» Exercise directions
Arrange every line of the data below as a Markdown table with the columns "Row" and "Line", numbering the rows and skipping blank lines. Omit the pictures from your table.

» Dataset rows
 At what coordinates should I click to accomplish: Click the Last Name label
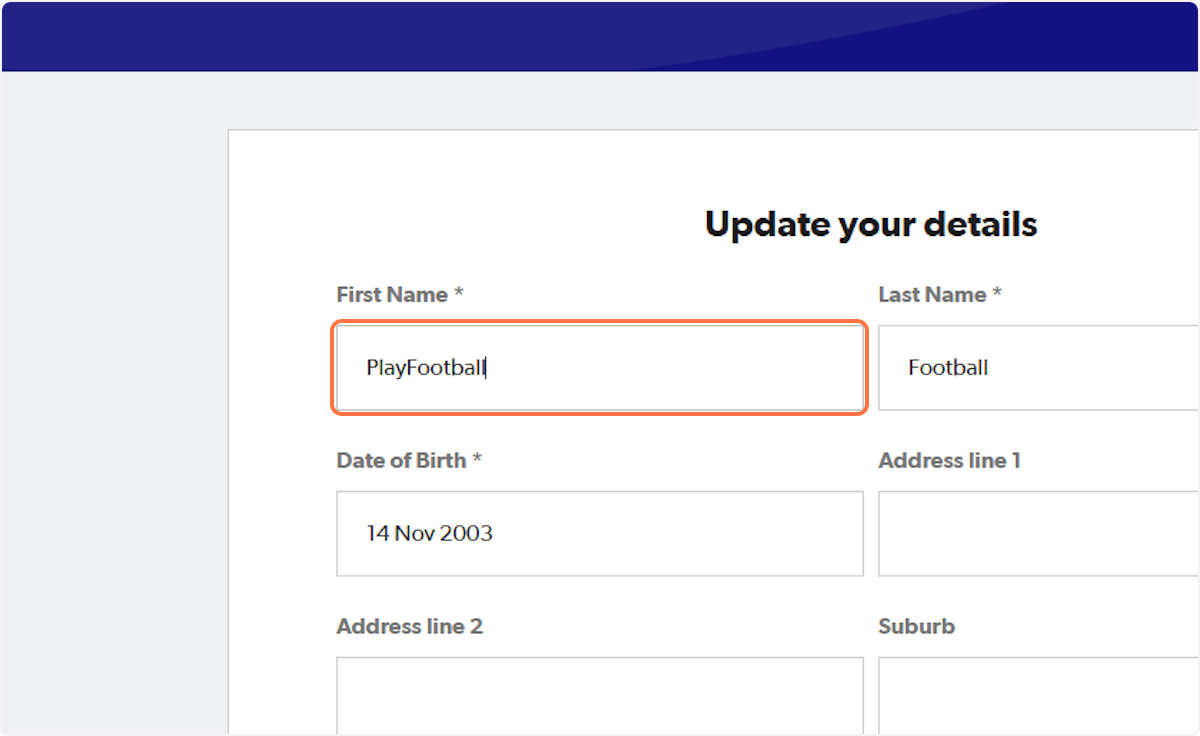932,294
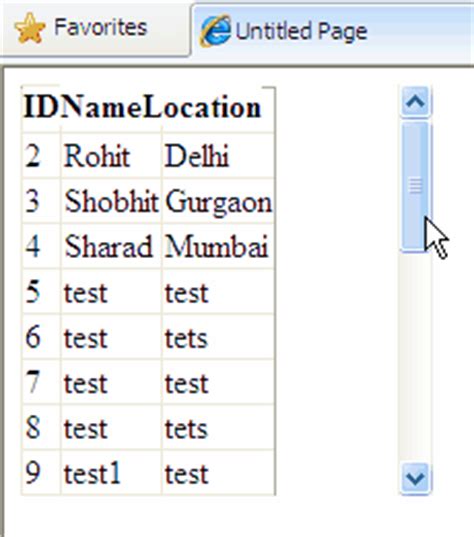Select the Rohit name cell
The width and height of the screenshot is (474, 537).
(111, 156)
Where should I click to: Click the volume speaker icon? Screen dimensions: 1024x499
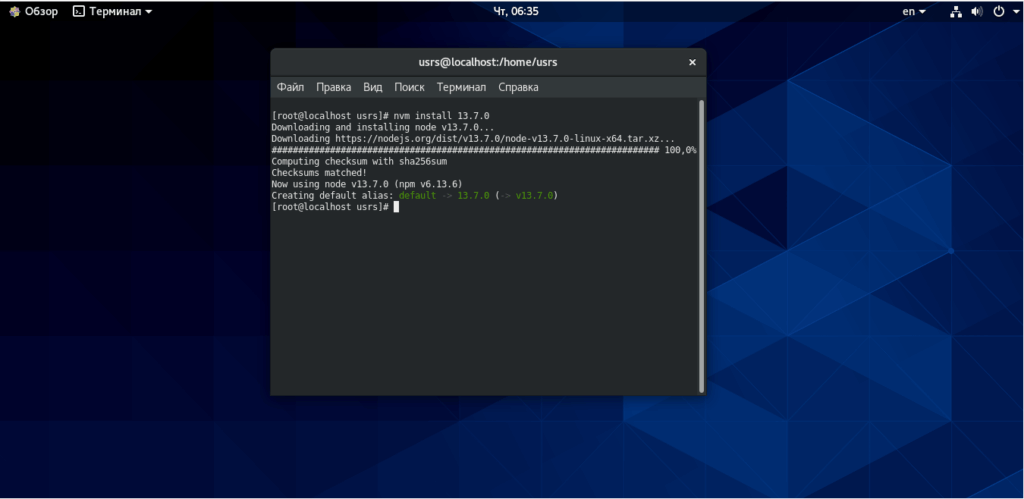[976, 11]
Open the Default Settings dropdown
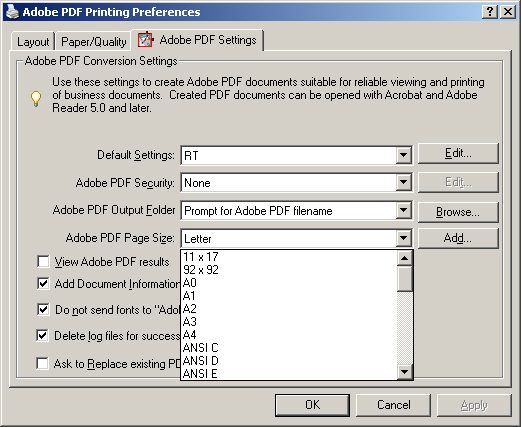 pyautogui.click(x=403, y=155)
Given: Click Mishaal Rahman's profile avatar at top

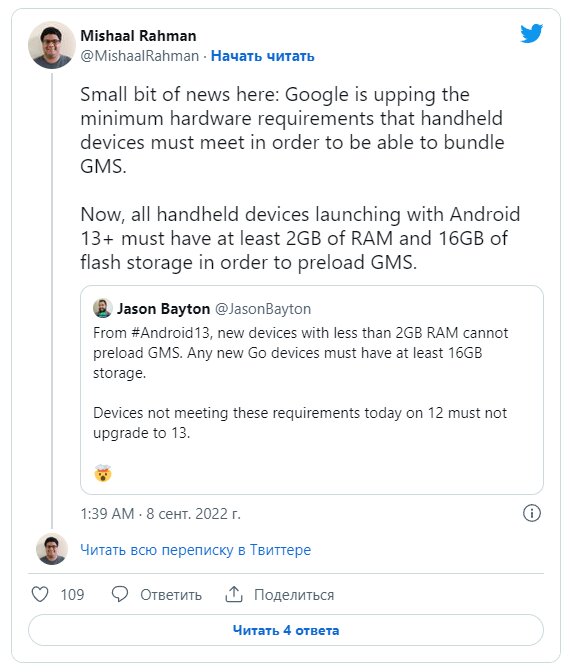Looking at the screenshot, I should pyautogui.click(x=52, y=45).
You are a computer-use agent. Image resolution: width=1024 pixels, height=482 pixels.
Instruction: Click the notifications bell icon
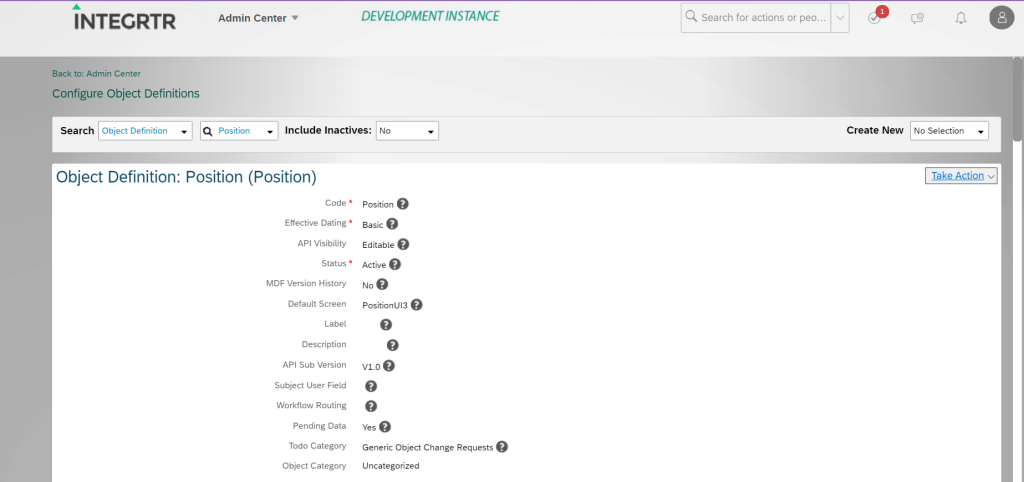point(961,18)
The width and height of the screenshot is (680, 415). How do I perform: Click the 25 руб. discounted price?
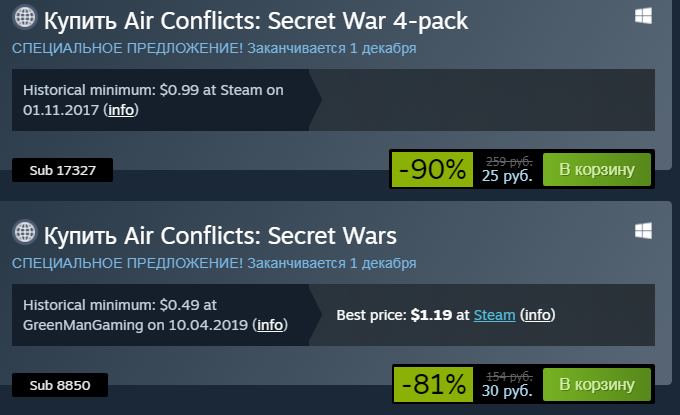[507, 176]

» Written answer
| Row | Line |
|---|---|
| 1 |  At what coordinates should I click to accomplish: Click the Last Name label |
| 2 | 932,294 |
| 3 | Select the Rohit name cell |
| 4 | The width and height of the screenshot is (474, 537). |
| 5 | (111, 156) |
| 6 | Where should I click to: Click the volume speaker icon? Screen dimensions: 1024x499 |
| 7 | [976, 11] |
| 8 | Open the Default Settings dropdown |
| 9 |  pyautogui.click(x=403, y=155) |
| 10 | Given: Click Mishaal Rahman's profile avatar at top |
| 11 | Looking at the screenshot, I should pyautogui.click(x=52, y=45). |
| 12 | You are a computer-use agent. Image resolution: width=1024 pixels, height=482 pixels. |
| 13 | Instruction: Click the notifications bell icon |
| 14 | point(961,18) |
| 15 | The width and height of the screenshot is (680, 415). How do I perform: Click the 25 руб. discounted price? |
| 16 | [507, 176] |